### Exercise brief
Continue the blog post on the four hundred years of the Scottish Parliament, starting after its final sentence.

### Excerpt provided
----------------------------------------

Showing posts with label enlightenment. Show all posts
Showing posts with label enlightenment. Show all posts

Friday, 19 April 2019

Four Hundred Years of the Scottish Parliament

St Giles
The Scottish Parliament,sat for 400 years ( 1230 - 1707 ) influenced by the Reformation, Enlightenment and great scholars. It set many precedents that were eventually incorporated into the British parliament. It worked to reduce the power of the monarchy. The great scholar George Buchanan, who based his writings on the Scottish clan system and the father of democracy. He wrote that all political power resides in the people, and it must reside in the people: and that it is lawful and necessary to resist kings (or queens) or (we might say all rulers) if (or when) they become tyrants. There were many attempts to suppress his work and he foresaw where stupid Stewart vanity would lead.

----------------------------------------

[Element and text location data]
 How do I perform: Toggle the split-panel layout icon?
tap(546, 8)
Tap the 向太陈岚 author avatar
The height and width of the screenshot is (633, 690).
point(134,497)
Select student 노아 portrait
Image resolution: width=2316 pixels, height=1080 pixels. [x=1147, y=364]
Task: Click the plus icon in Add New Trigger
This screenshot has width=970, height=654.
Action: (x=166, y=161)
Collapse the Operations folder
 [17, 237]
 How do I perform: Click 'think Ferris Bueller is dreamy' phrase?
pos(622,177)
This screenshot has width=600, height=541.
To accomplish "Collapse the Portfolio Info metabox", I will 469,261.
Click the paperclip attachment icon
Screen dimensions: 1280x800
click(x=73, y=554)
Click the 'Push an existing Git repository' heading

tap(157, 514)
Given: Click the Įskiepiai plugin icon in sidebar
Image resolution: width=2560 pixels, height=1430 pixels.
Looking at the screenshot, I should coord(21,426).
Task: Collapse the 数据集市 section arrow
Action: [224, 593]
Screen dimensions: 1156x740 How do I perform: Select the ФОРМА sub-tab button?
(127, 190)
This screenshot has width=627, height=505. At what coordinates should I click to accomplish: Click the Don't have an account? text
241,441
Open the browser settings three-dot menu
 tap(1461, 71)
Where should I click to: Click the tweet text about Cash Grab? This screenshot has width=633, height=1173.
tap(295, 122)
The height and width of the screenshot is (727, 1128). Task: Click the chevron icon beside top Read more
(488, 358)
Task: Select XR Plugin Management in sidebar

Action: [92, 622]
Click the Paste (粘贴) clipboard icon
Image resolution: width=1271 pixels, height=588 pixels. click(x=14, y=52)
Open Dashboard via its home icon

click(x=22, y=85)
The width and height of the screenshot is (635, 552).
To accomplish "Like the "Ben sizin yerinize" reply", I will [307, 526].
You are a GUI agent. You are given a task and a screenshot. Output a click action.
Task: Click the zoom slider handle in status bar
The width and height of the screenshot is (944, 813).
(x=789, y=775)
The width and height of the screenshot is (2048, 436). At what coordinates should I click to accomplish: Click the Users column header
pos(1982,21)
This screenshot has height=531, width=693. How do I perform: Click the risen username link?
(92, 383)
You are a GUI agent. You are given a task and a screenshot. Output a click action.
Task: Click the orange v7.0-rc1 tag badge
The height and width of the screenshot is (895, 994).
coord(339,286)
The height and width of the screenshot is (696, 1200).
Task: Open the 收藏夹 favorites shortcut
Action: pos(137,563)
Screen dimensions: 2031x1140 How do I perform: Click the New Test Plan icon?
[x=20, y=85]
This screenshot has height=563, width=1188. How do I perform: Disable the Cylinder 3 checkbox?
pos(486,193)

----------------------------------------

### Exercise result
It bothers me that the British media portrays the British or English democracy as if it’s the oldest and best in the world. It is not. And while the contributions of the Scots are simply swept aside. Also Britain lagged behind other countries with universal suffrage (votes for all men) and crushed the Peoples Reform movement late 18thcentury, in Ireland and Scotland. 

The Scottish Parliament was begun in 1235 under Alexander II and had a political and judicial role. It sat for 400 years and incorporated The Three Estates – clergy, nobility, Burghs – who all sat together in a single chamber. Which contrasts to the divisions in the English parliament with its House of Commons and House of Lords. And the parliament travelled across the country. Later it sat in St Giles 1563 – 1639, and the nearby Parliament Hall 1639 – 1707.
The Declaration of Arbroath


The Declaration of Arbroath (1320) - Arbroath was the place that the Arbroath Declaration of Independencewas signed by lords, commons and the clergy of Scotland in 1320.  In it they had affirmed our right to be free to live our own lives in our own way.  Six years after Bannockburn.
There is a clip of Ian Hamilton, who led the students who stole back the Stone of Destiny 1951 from Westminster abbey, at the Arbroath visitors centre, speaking of his quest to awaken Scotland from its long slumber, his voice chokes as he speaks..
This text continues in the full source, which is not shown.